News Briefs II
Clinton Unveils Pentagon BudgetLos Angeles Times
The Clinton administration unveiled Monday a $242.6 billion Pentagon budget for fiscal 1997 that calls for further cuts in defense spending, despite charges by critics that it is mortgaging future preparedness by paring money for modernizing weapons and equipment.
The spending plan for the year beginning Oct. 1 would continue the long-range defense cuts that Clinton had been planning before congressional Republicans increased military spending in fiscal 1996 - delaying any further growth, except to cover inflation, until after the year 2000.
The cut in military procurement programs - to $38.9 billion in fiscal 1997, down from $42.3 billion in fiscal 1996 - came despite assertions by administration officials a year ago that the long decline in spending for military procurement would come to an end this year.
The proposal for $242.6 billion in overall military spending compares to a level of $251.8 billion estimated for the current fiscal year.
Clinton initially had sought $246 billion in defense spending for fiscal 1996, but Congress increased that figure.
Although Defense Secretary William J. Perry argued that the new, lower procurement budget actually would go further now because inflation has abated more, the plan is likely to spark another battle with Republicans, who already have begun making an issue out of it.
Virtually as soon as the new figures were made public, Sen.
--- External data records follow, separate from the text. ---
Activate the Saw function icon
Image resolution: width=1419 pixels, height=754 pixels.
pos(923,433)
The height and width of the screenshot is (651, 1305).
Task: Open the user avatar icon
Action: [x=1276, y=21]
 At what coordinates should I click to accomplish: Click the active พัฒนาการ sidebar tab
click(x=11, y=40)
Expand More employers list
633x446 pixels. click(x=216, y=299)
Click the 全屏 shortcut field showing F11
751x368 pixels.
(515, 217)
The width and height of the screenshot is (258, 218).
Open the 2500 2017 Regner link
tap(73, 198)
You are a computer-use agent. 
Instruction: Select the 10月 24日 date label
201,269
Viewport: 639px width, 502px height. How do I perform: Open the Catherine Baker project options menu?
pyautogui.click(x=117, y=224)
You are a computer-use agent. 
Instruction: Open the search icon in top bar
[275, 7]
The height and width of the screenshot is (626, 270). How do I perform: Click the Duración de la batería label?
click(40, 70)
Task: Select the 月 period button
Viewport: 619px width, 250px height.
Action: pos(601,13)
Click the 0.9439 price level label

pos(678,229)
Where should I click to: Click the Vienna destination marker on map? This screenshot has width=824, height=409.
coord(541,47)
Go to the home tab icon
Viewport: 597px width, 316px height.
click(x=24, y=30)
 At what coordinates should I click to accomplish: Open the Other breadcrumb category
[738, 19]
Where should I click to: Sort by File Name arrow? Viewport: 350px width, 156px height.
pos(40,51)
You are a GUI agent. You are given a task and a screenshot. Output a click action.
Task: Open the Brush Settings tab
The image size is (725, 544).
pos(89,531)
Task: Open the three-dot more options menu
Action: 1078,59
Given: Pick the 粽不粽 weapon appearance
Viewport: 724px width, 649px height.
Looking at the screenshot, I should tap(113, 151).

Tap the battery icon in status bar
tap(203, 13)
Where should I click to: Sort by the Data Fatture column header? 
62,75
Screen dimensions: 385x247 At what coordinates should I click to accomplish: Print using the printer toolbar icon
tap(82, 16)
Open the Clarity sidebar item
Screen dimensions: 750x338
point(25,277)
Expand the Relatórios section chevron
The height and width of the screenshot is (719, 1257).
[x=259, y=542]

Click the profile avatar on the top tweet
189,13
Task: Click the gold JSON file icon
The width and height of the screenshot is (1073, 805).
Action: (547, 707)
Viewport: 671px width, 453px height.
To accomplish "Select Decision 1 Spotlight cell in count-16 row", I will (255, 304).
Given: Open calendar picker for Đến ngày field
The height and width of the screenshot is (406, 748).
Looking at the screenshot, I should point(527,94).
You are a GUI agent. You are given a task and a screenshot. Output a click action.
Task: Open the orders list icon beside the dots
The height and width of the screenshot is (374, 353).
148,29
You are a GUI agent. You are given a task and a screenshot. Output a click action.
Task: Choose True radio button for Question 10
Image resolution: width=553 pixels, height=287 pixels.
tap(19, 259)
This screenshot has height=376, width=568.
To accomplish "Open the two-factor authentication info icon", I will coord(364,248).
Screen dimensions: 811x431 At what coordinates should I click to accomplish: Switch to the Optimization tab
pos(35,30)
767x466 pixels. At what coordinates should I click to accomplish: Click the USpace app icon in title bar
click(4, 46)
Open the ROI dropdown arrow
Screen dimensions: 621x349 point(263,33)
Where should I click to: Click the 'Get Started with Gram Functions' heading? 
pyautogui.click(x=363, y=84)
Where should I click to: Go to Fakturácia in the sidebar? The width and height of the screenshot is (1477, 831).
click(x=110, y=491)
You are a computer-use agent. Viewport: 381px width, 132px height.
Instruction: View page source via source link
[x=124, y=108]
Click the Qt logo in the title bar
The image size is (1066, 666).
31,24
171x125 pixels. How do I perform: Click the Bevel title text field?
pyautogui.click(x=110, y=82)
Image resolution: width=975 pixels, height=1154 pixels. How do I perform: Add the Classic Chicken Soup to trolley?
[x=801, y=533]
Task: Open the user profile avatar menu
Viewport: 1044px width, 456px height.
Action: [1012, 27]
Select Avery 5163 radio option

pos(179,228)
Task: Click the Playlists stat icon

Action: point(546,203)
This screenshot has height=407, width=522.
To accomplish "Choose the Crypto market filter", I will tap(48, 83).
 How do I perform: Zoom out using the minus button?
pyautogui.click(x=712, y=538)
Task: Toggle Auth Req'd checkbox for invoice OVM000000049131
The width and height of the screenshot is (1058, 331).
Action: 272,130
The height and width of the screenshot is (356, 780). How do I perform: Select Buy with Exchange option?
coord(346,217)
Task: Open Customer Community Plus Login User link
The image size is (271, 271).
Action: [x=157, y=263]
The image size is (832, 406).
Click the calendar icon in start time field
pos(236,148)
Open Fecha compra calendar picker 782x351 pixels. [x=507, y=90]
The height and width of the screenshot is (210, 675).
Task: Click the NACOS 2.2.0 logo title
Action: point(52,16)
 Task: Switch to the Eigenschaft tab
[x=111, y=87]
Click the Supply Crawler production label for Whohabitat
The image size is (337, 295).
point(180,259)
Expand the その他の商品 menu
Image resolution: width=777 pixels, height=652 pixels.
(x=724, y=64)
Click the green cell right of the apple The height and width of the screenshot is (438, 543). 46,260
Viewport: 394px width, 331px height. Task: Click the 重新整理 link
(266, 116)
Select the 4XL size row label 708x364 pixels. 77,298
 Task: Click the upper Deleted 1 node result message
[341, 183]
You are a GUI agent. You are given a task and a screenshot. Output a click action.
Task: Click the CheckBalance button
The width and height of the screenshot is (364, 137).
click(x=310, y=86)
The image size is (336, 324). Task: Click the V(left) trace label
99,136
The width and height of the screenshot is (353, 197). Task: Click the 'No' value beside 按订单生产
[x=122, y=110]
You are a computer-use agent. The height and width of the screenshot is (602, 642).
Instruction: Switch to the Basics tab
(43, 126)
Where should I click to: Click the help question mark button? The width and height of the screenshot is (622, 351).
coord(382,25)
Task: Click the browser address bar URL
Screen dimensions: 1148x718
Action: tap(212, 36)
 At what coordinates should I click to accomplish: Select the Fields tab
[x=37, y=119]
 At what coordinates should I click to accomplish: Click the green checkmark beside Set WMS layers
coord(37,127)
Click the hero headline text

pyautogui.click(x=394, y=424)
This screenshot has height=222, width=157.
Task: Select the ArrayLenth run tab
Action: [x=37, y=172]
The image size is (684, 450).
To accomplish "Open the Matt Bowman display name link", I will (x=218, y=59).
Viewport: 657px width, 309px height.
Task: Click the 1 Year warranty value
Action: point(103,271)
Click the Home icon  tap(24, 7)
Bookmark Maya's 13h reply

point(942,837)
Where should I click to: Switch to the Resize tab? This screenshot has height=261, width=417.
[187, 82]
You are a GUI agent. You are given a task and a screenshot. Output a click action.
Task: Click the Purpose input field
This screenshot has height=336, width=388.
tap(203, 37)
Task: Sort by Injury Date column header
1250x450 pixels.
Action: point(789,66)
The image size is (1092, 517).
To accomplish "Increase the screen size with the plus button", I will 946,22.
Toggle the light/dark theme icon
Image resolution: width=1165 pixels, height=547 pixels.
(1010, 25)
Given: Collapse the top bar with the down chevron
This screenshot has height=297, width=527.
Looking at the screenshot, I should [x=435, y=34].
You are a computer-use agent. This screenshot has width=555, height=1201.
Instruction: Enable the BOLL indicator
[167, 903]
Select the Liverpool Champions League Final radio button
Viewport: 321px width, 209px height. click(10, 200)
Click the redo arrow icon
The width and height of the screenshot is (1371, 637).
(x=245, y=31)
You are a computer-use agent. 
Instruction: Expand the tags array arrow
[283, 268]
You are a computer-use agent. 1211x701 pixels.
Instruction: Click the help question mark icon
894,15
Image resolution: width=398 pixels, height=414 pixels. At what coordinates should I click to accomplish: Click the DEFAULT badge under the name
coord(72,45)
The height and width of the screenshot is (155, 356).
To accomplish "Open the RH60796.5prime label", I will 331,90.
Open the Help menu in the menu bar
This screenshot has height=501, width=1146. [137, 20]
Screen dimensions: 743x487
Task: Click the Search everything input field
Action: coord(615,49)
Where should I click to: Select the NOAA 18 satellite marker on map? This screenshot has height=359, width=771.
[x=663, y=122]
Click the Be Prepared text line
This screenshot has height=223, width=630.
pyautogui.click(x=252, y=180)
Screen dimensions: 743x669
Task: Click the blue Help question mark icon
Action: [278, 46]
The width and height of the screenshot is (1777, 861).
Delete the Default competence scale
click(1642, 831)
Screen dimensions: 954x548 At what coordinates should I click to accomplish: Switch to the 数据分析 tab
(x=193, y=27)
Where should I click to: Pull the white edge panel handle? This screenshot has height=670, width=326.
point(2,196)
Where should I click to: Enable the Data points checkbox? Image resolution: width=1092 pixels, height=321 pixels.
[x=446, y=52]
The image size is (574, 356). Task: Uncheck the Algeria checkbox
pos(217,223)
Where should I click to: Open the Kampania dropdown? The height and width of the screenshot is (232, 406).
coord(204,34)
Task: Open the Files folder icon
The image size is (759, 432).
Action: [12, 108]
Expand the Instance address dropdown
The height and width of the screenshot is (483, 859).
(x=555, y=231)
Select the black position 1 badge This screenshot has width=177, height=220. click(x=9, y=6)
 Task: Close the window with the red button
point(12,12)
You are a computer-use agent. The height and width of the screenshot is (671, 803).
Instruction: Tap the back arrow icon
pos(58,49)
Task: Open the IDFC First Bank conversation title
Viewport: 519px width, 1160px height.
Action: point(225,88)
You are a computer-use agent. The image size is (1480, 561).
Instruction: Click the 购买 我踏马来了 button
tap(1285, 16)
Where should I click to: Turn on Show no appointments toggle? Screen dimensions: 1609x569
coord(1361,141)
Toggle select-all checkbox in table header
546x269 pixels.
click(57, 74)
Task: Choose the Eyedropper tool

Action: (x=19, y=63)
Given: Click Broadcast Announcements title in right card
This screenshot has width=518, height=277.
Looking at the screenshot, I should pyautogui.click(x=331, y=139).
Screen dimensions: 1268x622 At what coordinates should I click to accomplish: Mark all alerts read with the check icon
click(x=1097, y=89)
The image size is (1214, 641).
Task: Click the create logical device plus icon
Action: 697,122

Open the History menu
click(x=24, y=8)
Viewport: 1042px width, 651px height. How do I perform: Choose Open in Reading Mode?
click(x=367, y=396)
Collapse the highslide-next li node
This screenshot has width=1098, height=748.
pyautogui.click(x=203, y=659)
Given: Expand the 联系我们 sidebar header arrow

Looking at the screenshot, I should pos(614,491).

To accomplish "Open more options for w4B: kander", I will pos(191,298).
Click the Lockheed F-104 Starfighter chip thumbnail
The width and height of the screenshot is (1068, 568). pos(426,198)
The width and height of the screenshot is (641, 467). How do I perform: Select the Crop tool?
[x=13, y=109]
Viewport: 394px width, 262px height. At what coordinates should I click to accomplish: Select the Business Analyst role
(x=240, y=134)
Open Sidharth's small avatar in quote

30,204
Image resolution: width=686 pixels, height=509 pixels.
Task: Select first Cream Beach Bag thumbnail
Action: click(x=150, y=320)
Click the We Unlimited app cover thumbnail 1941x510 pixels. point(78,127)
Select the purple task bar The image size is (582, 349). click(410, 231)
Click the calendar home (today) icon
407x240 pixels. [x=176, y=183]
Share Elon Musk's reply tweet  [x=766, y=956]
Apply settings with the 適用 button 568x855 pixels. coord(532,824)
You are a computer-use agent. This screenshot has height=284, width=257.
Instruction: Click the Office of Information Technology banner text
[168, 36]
Strom Thurmond, R-S.C., chairman of the Senate Armed Services Committee, denounced the new budget as inadequate and warned that the military's procurement program was "in perilous decline."
Gingrich Casts His Vote for DoleThe Washington Post
They once were enemies in the battle to shape the Republican Party, but Monday House Speaker Newt Gingrich proved what has been suspected for months: In the race for the Republican presidential nomination, he has been Robert J. Dole's best friend.
A decade ago, Gingrich memorably dismissed Dole as "the tax collector for the welfare state." Monday, he referred to him as "the next president" and issued a statement confirming that he had cast his absentee ballot for Dole in Tuesday's Georgia primary.
Georgia is one of eight states holding primaries Tuesday. Maryland, Colorado and five New England states complete the lineup, and together they represent the biggest delegate harvest so far in this busy campaign season. According to public polls, it could be a big day for Dole.
The Gingrich statement was part of a well-choreographed minuet that played out over the past three days with only one hitch - Dole publicly thanked Gingrich for his vote before the speaker had announced for whom he was voting. But within hours, Gingrich's office put out the following statement:
"I would never reject the gratitude of the next president. Bob Dole is a close personal friend and great leader. Together we passed the balanced budget, tax cuts and welfare reform, which when he is president, will all be signed into law. And, I did vote for him this morning."
"I think Newt knows Dole is not a challenge to him in terms of the ideological direction of the party," one GOP strategist said. "Dole is not an ideological candidate."